In aviation, we plan and anticipate, working hard never to be surprised by anything. Every takeoff in an airliner is planned so that if an engine were to fail at the worst possible moment, we would still be able to stop on the remaining runway, or alternatively, continue the climb safely. We prepare for the worst in every way. The same must be true in our public lives and in our nation’s government.

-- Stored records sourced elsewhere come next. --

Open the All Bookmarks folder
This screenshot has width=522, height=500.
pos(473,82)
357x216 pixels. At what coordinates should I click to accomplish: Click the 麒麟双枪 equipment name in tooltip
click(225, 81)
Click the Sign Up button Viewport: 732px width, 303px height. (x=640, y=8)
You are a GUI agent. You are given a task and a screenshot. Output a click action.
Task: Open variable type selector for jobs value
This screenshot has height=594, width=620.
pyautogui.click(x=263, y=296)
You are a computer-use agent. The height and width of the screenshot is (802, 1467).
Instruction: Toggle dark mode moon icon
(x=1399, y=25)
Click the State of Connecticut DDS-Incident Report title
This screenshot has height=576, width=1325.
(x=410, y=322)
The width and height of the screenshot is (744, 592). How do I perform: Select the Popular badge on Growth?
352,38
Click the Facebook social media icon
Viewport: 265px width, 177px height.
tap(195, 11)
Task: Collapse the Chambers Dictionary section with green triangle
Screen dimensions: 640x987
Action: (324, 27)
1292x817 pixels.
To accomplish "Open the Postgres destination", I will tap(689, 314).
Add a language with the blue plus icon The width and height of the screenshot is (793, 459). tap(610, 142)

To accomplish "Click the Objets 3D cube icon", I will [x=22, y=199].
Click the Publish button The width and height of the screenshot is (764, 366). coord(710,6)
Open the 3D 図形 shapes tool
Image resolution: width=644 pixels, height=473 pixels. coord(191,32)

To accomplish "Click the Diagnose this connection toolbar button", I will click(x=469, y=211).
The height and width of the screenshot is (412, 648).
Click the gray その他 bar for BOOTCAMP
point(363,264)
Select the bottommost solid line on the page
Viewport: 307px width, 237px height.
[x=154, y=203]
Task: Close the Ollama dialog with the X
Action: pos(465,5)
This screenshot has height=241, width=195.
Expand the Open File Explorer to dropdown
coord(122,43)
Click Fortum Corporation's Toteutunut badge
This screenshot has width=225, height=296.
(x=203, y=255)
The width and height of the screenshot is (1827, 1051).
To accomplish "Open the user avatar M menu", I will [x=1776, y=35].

An airline captain is the pilot in command and is ultimately responsible for every aspect of the flight, for everyone, and for everything that happens on that flight. From my father, a Naval officer in World War II, I learned about the awesome responsibilities of command, that a commander, a leader, must take responsibility for and ultimately is responsible for every aspect of the welfare of those in his or her care. In other words, with great authority comes great responsibility.

I learned very early in my military service as an Air Force officer and fighter pilot, and as an airline pilot, that leaders must show that they trust and respect those they lead enough to tell them the truth, as hard a truth as it may be, but knowing that if we work together, we will get through this. And we must make important decisions based on facts, on the situation as we know it, and not on how we might wish it to be.

This requires what I call realistic optimism: simultaneously having the knowledge, skill and confidence to handle the challenge, while having a full and accurate appreciation of the risks. That’s where preparation comes in. The planning, organizing, training and logistics must be in place before the crisis begins. Once the crisis hits, time is the enemy, and any dithering, delay, or incompetence costs lives. The great leaders of our nation’s history knew to lead by example, to take responsibility, to have the strength and confidence to show empathy, to make the hard decisions and stick with them, and to serve a cause greater than themselves. And I must make this perfectly clear: showing empathy is not weakness, it is instead the power to care and connect to people.

It often seems that we live in a winner-take-all world; yet this pandemic shows us that there really are things that we owe each other as citizens. The concept of citizenship arose in ancient Greece and Rome, and includes not just rights, but obligations, the most fundamental of which is to contribute to the common good.

This pandemic is affecting everyone, but not in the same ways. Many will have sacrificed some; some will have sacrificed everything. Far too many people’s lives will have been changed forever, never to recover.

We will ultimately get through this crisis, whether it takes many months or years. When we do, it will be because even in a national leadership vacuum, some in Congress, state and local leaders, and ordinary people rose to the challenge and worked together, sharing sacrifice and inconvenience, and supporting those suffering terrible loss, not just because we are Americans, but because we are human.